Expenses. Salaries and benefits expense increased $1.4 million or 8.2% to $18.4
million for the three months ended March 31, 1999 from $17.0 million for the
three months ended March 31, 1998. This increase is primarily the result of the
Company's service expansion which includes on-site call center staffing
and management services for a major telecommunications company.
Telecommunications expense decreased $0.5 million or 35.7% to $0.9 million for
the three months ended March 31, 1999 from $1.4 million for the same period in
1998. The decrease is primarily the result of lower negotiated long distance
rates and lower call volume.
Occupancy expense decreased $0.1 million or 9.1% to $1.0 million for the three
months ended March 31, 1999 from $1.1 million for the same period in 1998. The
company closed its Atlanta data center and consolidated these operations into
the Phoenix data center in May 1998 and closed the Denver facility in February
1999.
Other operating and administrative expense decreased $0.4 million or 10.8% to
$3.3 million for the three months ended March 31, 1999 from $3.7 million for the
same period in 1998. The decrease is the result of the continuation of the
Company's operating improvement plan.
Depreciation and amortization expense decreased $3.7 million or 60.7% to $2.4
million for the three months ended March 31, 1999 from $6.1 million for the same
period ended March 31, 1998. The decrease was primarily the result of the
amortization of the value of existing placements of $3.6 million for the three
months ended March 31, 1998, as compared to no amortization for the same period
in 1999. The value of existing placements of $14.5 million was amortized over 12
months in 1998.

**Material:**
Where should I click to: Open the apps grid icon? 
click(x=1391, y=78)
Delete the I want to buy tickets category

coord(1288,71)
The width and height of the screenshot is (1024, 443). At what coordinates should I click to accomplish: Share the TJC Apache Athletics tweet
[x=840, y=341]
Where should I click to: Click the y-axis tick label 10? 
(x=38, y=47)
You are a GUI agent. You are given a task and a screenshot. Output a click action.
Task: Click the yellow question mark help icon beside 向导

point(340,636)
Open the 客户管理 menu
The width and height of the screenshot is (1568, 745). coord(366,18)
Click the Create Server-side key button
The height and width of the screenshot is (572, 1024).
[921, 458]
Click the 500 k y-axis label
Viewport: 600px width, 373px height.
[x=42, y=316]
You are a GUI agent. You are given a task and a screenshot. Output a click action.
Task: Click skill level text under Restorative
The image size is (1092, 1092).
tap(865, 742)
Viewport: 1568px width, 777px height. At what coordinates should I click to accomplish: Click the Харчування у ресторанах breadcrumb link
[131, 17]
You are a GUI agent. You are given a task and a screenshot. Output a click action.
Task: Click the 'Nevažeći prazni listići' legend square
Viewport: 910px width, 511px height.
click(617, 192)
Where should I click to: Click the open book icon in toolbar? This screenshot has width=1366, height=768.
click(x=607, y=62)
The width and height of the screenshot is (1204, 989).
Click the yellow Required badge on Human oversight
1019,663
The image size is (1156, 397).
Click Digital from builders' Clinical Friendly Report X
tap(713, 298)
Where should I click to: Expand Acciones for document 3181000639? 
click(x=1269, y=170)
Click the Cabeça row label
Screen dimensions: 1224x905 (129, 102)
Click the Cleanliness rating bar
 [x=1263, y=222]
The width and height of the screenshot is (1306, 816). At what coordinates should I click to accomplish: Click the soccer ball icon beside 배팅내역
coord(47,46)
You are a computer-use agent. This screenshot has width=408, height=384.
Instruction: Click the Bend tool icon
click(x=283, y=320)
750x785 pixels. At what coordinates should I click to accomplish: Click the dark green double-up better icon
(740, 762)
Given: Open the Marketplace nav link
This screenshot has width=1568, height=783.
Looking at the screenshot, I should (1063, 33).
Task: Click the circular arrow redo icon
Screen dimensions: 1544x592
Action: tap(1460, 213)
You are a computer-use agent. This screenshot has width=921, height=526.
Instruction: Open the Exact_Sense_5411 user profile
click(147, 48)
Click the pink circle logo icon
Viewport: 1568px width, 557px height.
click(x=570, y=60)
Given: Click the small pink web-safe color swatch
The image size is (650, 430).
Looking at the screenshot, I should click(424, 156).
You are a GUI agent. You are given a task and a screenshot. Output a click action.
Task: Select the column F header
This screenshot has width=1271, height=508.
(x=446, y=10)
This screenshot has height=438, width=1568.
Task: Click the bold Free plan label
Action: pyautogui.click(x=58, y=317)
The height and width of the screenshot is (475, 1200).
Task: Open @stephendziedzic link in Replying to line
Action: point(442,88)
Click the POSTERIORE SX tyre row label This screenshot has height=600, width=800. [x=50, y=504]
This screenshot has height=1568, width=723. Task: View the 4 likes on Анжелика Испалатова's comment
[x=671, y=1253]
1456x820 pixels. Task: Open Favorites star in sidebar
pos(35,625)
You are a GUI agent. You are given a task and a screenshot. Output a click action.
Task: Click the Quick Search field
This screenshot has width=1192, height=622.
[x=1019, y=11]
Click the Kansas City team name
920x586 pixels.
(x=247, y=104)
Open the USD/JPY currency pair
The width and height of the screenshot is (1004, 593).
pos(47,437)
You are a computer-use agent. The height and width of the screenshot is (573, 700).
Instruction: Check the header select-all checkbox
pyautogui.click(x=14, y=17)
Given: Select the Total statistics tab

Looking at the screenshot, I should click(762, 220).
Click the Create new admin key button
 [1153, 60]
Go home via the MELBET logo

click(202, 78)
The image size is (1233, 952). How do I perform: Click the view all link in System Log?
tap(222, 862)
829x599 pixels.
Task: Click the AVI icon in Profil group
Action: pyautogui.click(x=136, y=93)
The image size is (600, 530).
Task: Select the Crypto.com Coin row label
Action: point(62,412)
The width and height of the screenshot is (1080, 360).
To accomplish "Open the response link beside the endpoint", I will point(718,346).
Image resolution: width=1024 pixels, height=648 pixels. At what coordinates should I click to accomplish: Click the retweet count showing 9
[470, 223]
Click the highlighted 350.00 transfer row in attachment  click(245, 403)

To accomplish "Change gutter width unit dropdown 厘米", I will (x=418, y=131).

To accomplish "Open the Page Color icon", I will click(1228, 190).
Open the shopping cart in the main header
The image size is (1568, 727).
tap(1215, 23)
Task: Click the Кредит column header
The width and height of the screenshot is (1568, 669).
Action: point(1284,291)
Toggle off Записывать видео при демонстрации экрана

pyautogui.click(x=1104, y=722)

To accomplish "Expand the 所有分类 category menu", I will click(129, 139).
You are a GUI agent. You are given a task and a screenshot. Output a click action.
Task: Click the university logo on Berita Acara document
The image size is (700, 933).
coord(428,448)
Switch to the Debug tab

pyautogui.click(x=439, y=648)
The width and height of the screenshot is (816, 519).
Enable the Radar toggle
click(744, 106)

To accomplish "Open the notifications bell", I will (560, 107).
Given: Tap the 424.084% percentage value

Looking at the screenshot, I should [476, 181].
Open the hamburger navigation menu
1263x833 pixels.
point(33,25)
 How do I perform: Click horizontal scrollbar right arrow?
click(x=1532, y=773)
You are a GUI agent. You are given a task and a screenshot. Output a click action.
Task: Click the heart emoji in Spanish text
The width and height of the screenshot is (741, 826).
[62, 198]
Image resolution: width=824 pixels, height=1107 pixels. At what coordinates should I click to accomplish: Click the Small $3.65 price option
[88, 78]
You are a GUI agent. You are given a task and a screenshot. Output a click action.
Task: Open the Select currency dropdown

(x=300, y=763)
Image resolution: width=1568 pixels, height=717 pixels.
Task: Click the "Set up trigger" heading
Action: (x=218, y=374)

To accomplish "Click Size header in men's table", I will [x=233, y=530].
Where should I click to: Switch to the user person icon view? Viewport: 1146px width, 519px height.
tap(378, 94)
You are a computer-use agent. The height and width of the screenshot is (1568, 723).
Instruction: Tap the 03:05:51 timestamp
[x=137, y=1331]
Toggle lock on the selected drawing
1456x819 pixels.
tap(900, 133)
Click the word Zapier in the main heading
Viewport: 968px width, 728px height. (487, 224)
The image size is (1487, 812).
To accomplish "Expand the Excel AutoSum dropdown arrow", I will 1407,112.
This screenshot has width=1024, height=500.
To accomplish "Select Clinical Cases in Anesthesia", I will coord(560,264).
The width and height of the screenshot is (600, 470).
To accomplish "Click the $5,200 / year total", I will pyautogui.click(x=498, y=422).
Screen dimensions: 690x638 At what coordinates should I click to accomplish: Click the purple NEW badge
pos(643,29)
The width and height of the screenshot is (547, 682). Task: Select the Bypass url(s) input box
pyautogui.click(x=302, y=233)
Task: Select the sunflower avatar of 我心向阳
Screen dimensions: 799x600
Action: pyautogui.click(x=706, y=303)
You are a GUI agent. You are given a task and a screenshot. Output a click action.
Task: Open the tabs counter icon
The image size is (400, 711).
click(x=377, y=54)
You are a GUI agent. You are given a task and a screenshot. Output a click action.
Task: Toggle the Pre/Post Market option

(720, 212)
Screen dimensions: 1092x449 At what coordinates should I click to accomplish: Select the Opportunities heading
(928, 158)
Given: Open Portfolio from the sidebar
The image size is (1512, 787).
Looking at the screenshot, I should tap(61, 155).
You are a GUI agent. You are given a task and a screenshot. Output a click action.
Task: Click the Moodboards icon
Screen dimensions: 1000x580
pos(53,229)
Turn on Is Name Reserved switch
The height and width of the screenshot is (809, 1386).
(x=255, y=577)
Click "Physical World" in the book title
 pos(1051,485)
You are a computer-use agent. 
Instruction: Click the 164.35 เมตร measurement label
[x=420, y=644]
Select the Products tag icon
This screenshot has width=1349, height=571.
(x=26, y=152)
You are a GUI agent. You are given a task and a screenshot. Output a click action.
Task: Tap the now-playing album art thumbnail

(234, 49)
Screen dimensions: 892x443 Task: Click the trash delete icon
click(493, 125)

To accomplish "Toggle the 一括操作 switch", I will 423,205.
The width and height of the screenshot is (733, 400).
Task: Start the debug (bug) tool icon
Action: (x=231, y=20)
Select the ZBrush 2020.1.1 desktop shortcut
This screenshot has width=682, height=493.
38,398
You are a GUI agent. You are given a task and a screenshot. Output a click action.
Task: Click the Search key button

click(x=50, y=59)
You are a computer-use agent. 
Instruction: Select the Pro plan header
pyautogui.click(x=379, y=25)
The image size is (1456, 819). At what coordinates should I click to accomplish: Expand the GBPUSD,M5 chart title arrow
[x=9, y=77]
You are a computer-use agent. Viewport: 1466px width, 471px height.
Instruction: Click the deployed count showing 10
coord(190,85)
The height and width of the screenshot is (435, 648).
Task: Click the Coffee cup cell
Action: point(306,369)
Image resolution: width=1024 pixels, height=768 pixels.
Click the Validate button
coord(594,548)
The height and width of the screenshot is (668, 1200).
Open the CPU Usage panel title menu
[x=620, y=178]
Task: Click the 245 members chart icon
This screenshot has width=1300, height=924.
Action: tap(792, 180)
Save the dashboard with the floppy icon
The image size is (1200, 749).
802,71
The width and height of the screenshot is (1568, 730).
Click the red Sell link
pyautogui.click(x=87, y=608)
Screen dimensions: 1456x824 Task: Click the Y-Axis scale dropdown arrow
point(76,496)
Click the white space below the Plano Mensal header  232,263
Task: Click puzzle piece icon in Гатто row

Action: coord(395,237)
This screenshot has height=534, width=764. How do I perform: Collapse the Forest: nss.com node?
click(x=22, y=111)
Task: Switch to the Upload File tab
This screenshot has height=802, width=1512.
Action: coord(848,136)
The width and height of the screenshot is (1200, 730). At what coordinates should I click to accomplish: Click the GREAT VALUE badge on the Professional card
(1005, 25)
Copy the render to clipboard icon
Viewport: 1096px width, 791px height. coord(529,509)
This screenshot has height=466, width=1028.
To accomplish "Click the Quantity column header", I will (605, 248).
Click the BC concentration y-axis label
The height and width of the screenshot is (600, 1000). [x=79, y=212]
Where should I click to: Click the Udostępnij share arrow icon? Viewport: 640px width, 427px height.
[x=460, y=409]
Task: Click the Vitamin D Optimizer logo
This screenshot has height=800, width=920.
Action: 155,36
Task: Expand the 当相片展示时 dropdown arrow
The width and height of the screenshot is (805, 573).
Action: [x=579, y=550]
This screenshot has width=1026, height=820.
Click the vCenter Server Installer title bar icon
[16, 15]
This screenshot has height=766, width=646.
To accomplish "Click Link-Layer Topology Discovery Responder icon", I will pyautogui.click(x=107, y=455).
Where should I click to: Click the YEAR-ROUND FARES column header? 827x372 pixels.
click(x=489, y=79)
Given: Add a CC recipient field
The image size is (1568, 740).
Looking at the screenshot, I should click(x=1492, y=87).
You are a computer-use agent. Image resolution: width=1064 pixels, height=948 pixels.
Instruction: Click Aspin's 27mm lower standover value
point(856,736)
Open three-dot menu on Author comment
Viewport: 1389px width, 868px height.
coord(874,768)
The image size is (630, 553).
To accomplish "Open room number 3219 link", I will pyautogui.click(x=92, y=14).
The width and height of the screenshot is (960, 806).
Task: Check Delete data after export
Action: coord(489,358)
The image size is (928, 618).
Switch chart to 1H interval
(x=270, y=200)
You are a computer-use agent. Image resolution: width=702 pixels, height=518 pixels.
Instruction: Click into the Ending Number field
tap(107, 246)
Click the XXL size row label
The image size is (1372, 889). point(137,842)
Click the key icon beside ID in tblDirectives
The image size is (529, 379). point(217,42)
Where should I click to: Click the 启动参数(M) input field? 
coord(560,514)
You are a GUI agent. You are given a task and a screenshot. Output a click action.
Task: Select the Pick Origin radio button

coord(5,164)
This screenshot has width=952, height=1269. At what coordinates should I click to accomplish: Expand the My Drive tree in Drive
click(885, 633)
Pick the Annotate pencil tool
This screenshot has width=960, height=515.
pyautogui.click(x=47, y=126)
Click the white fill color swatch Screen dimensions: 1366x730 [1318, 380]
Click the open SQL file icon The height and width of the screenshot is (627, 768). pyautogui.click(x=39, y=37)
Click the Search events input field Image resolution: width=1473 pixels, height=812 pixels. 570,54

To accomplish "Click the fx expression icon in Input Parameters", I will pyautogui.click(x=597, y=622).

**The request:** Can you carry the expense discussion forward from where it stops? The entries are separate material from the expense discussion.

**Response:**
Provision for Employee Severance and Office Closure: Provision for employee
severance and office closure for the three months ended March 31, 1999, was $0.2
million, all of which related to employee severance.
Operating Income. Operating income was $1.0 million for the three months ended
March 31, 1999, an increase of $0.5 million or 100.0% from $0.5 million for the
same period in 1998. This increase is primarily due to the decrease in
amortization expense of $3.7 million, a decrease in telecommunications expenses
of $0.4 million and other operating and administrative expenses of $0.4 million,
offset by a decrease in revenue of $2.6 million, and an increase in salaries and
benefits of $1.4 million.
Interest Expense. Interest expense relating to the Term Loan Facility and Senior
Notes was $3.1 million for the three months ended March 31, 1999 compared to
$4.1 million for the same period in 1998 due to the write-off of $1.1 million
related to the cost of interim financing of the Transaction in January 1998.
Extraordinary Loss. The extraordinary loss in the first quarter ended March 31,
1998 of $0.8 million represents the write-off of deferred debt issuance costs
related to interim financing of the Transaction.
Net Loss. The Company incurred a net loss for the three months ended March 31,
1999 of $2.2 million as compared to a net loss of $4.3 million in the same
period of 1998.
Liquidity and Capital Resources
Cash provided by operating activities was $0.6 million for the three months
ended March 31, 1999 as compared to $6.2 million for the three months ended
March 31, 1998, a decrease of $5.6 million primarily due to cash interest paid
of $5.7 million on the Senior Notes and the Term Loan Facility in the first
quarter of 1999.
Cash used in investing activities for the three months ended March 31, 1999 was
$0.2 million and $158.4 million for the three months ended March 31, 1998. The
Company's principal use of cash in investing activities during 1999 was for
capital expenditures, primarily for new computer and telecommunications
equipment. The Acquisition of $157.3 million in 1998 represents the purchase of
the Company (see Note 1).
Cash used in financing activities was $63,000 for the three months ended March
31, 1999 representing the required quarterly repayment of the seven-year term
loan facility. Cash provided by financing activities was $157.2 million for the
three months ended March 31, 1998, representing the funding of the Transaction.
Substantially all the agreements relating to the Company's outstanding
indebtedness contain covenants that impact the Company's liquidity and capital
resources, including financial covenants and restrictions on the incurrence of
indebtedness and liens and asset sales.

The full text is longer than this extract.